There are obvious parallels here with the way the Net allows people to find other individuals and groups that they would normally be hard pressed to discover; that through resources like IC, people can discover a "hidden" subculture like BDSM and find a way into it, and that although that journey starts online, it leads into real life rather than deeper into the online world.

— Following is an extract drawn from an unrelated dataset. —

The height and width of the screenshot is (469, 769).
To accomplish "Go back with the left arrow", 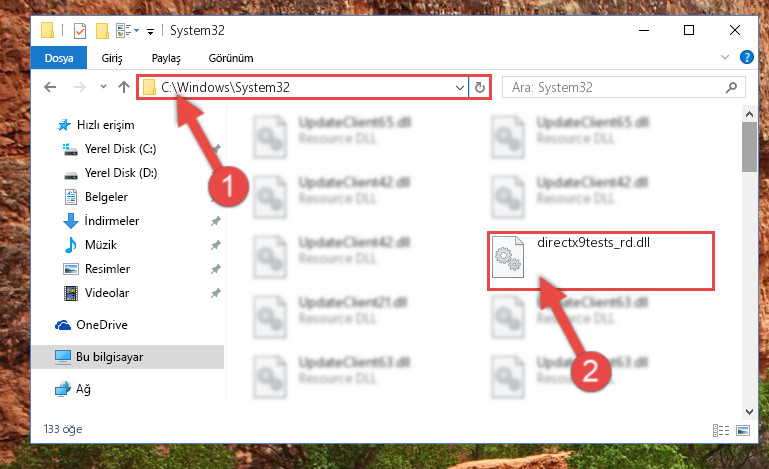I will coord(50,87).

But this kind of mechanism, usually without the Net, has really been a general feature of "underground" or "hidden subcultures", rather than anything specific to BDSM. There are other subcultures and other stories and films which cover very much the same ground: from Alice entering the Rabbit Hole or the Looking Glass, to modern examples like Harry Potter getting school invitations by Owl or knowing which station column hides platform Nine and Three Quarters, or even John Nash being invited into the (literally) unreal world of the CIA in "A Beautiful Mind."

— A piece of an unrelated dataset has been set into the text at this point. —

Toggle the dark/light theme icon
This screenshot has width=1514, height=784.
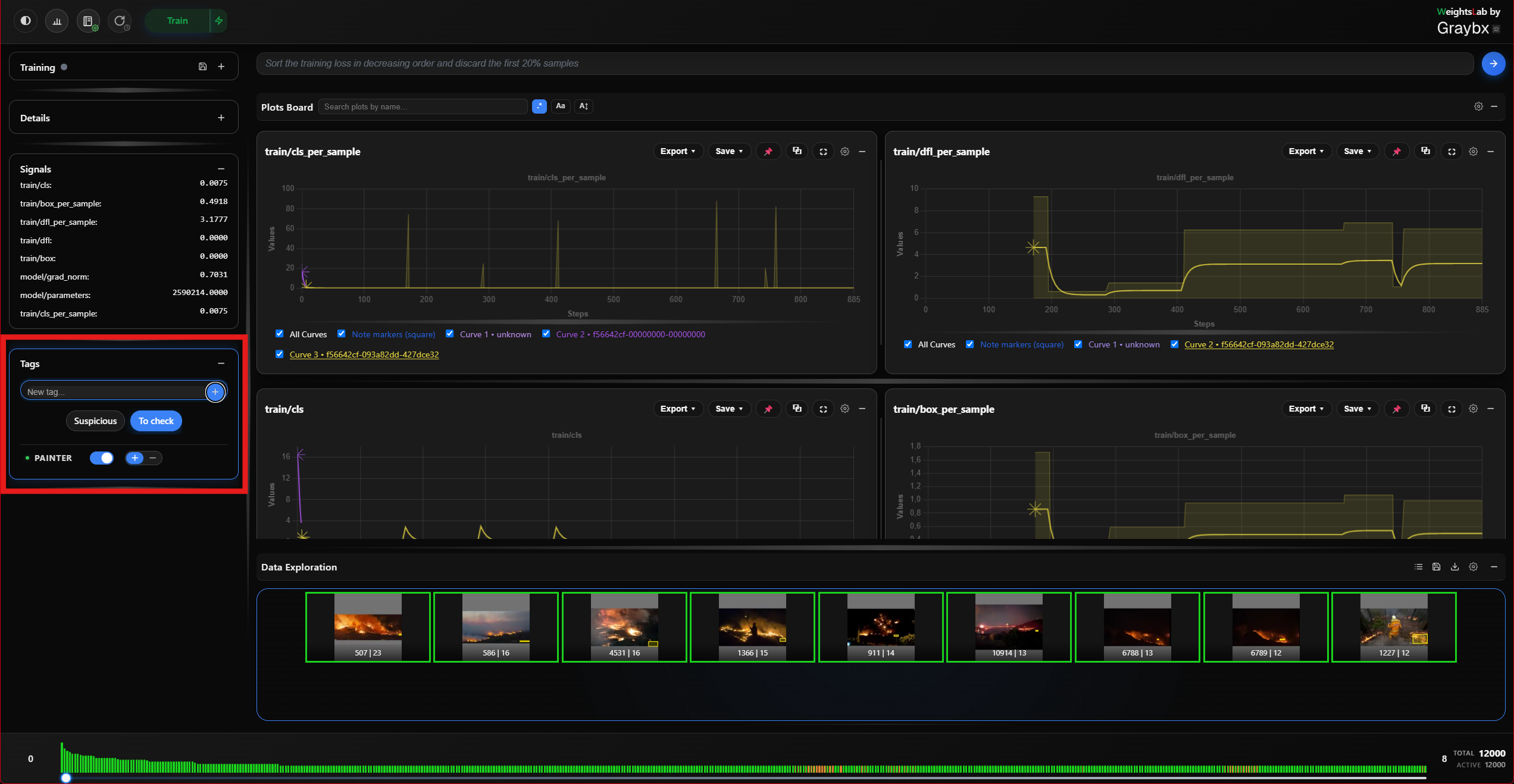[x=26, y=21]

But back to Neo. After his trip to the club, he is abruptly brought back to earth by waking up late for work. He ultimately finds himself sat in his boringly respectable office, trying to make sense of the night's events. (More parallels there ;) )

For some of us, part of the attraction of the BDSM Scene - BDSM as a social space rather than just as something you do - is it's departure from that boringly respectable world, and its underground and even rebellious nature. (For some, this is so strong that they believe accusations of not being a "sexual radical" is a critical statement, even though, except in student politics, being "radical" isn't by itself a virtue.)

I'm sure part of this romance of secret subcultures and societies is what fuels the online myths of ancient European (if you're in the US) or Oriental (if you're in Europe) Slave Training Houses, modelled on O's "Roissy" or some James Clavell novel. It's that feeling that there's always something bigger out there, that if we could just break through and find it, life would be so much more interesting.

In fact, Morpheus sums it all up himself, when he finally meets Neo in the flesh: "Let me tell you why you're here. You're here because you know something. What you know you can't explain. But you feel it. You've felt it your entire life. That there's something wrong with the world. You don't know what it is but it's there, like a splinter in your mind driving you mad. It is this feeling that has brought you to me ... Unfortunately, no one can be told what the Matrix is. You have to see it for yourself. This is your last chance. After this there is no turning back. You take the blue pill, the story ends, you wake up in your bed and believe whatever you want to believe. You take the red pill, you stay in Wonderland, and I show you how deep the rabbit hole goes..."

Which pill to take? And how will you feel afterwards, when you look back at your choice?

In "The Matrix", one of the characters who took the red pill and found reality, decides he didn't like it and that he'd be better off back in the apparent normality of the system: that flirting with alternative ways of living is not for him, and that he's happy to betray his crewmates to the Authorities since they shouldn't be doing it either.

I see this attitude as being just as bad as the "Thou Must be Radical" element. Just as I don't appreciate being told that to be "Real" you must wear latex, I don't welcome the Mary Whitehouse element threatening to involve "The Necessary Authorities" if I don't take someone's reference to piss-play off a website.